I have the diplexer mounted under the eaves of the roof, about 2 feet from the dish.

Steve


----------



## webeopelas (Mar 11, 2006)

The short answer is no. More details follow if your interested. The channels are split over even and odd transponders on the satellite. The reciever sends a voltage to the LNB to tune it to even or odd transponders. This means that if you split the cable, if the channels you happen to watch/record are on the same even/odd transponder set, it will work. As soon as you try to watch/record a channel on the odd transponder and a channel on the even transponders, one or the other will not work. Sorry, but you must run another line to get two tuners


----------



## 2500Ram (Oct 30, 2005)

Thanks everyone. But one last question as I have some diplexers and splitters being shipped.

Here is the install I'm following and this is splitting, using a diplexer, before the receiver but back feeding from the receiver out using a second diplexer and splitter. So diplexers don't split the signal they just allow 2 way travel









Thanks again.
Bill.

BTW 4 diplexers and 2 sat splitters shipped to my door was $22. Not to bad considering the local Radio Shack wanted $20 per diplexer  prosatellitesupply.com.


----------



## Katrina (Dec 16, 2004)

Not gonna work using diplexers.
There is a device made that will do what you want. Google a DSS stacker and de-stacker and you should find it. Once you see that the price for this thing is about 300 clams, the second cable run may look more appealing.
The diagram you showed above will work for it's application which is one feed into one receiver and then back feeding through a diplexer to a second TV. In this setup, both TV's have to view the same channel.
What you really need is a second cable run to the dish. Or just tell the parents that you can always install a second dish in the living room pointing out the window. See how that one goes over.


----------



## 2500Ram (Oct 30, 2005)

Katrina said:


> Or just tell the parents that you can always install a second dish in the living room pointing out the window. See how that one goes over.


LOL







That might not be a bad idea.

Thanks again.


----------



## huntr70 (Jul 8, 2005)

Bill,
The diagram you show will work if you are trying to get a mirror program on a second TV.

It will not let you use a second receiver to get a different program.

You could always just run a splitter after the receiver and send the already received signal to the second TV.

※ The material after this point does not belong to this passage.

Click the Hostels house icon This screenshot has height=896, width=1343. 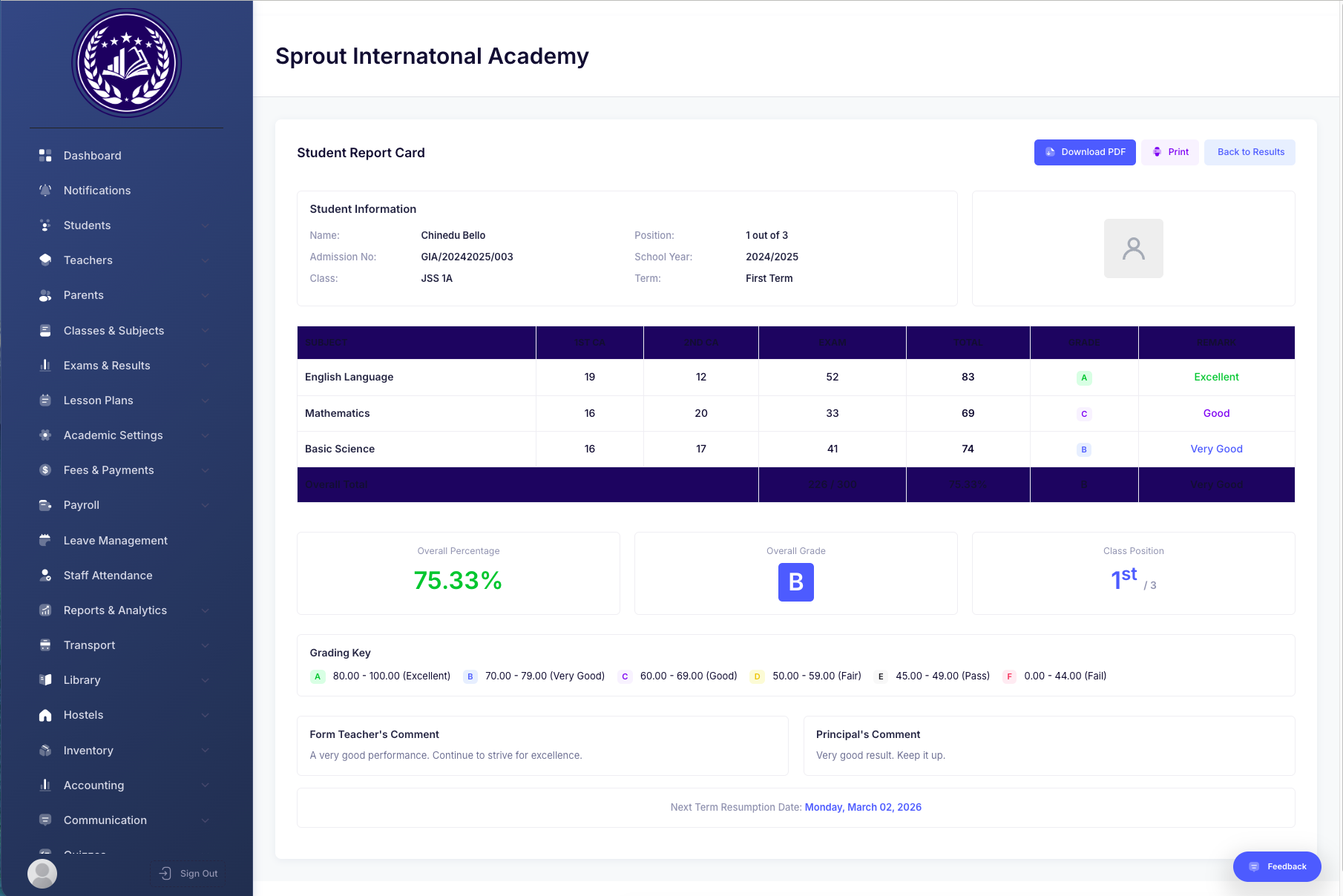tap(45, 715)
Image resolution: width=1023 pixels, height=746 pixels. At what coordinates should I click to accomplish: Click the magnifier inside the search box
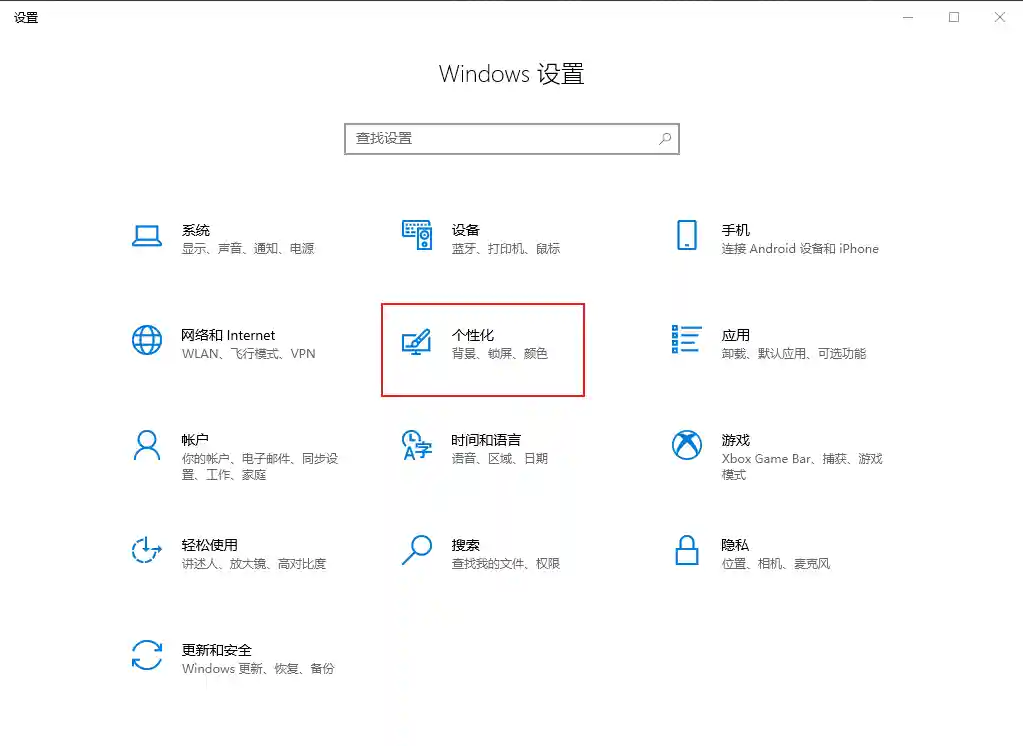665,138
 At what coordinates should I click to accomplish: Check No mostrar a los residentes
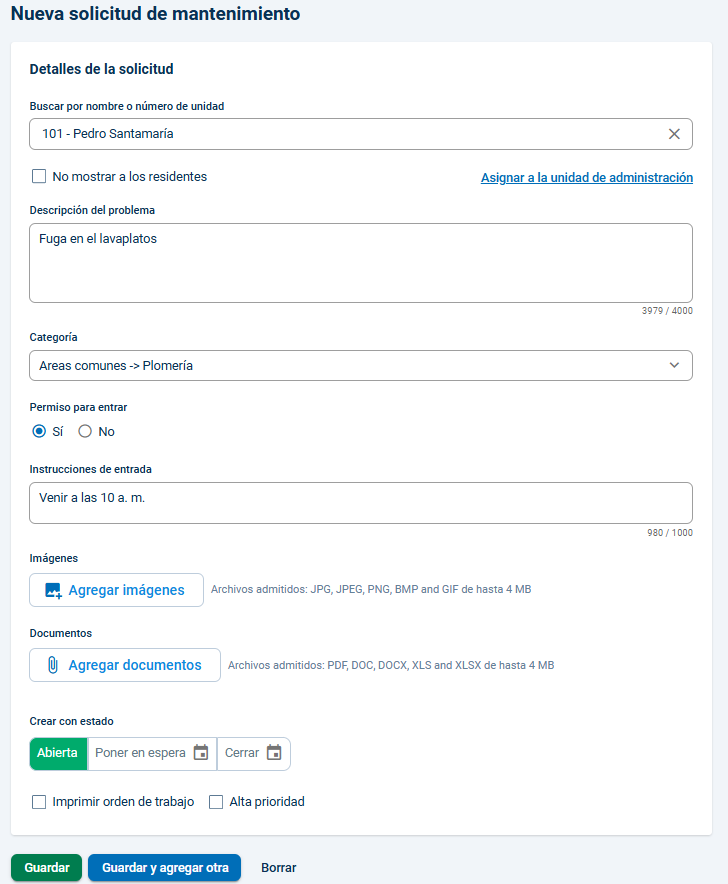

The whole thing is that you will only get the program that is being shown on the first TV....there is no way to "split" the signal into 2 receivable signals when you are using a single LNB dish.

Steve


----------



## mswalt (Sep 14, 2004)

Huh????!!!









I guess I'm just out of the loop here. ...... diplexers, coax, LNBs, splitters.

I just turn it on; if it works, great. If it doesn't, call the repair man!

I'm what you call technology-challenged.

Mark


----------



## webeopelas (Mar 11, 2006)

That install will work if what you want to do is mirror the receiver on another tv. Your orignal post though talked about getting two sat feeds to a DVR. That install will not work for that. You are feeding what is essentially a video feed from the receiver to another tv. That is different than the sat feed.


----------



## SoCalOutback (Dec 18, 2005)

You need what is called a stacker and a de-stacker:

Here is a stacker:

Sonora Stacker

Here is a destacker:

destacker

I use these all the time and the work great. Although, You will find that it is cheaper to run a second cable in most cases.

The sonora designs website has a lot of great information on satellite signal distribution.


----------



## PDX_Doug (Nov 16, 2004)

Katrina said:


> In this setup, both TV's have to view the same channel.


Exactly. And if that's the goal (I know it's not), there are easier ways than this. Bottom line, you MUST run a second line from the dish to the receiver. I'm not really clear on what the issue is with doing that? Done right, nobody would ever notice that there are two coax cables instead of one unless they look real close.

Happy Trails,
Doug


----------



## kjdj (Sep 14, 2004)

You'll lose 2 to 4 dB of signal on each diplex. With that said do you get a good enough signal on the dish to take a 4 to 8db loss?
If you paid under $20 a piece for them you have the 4dB loss versions.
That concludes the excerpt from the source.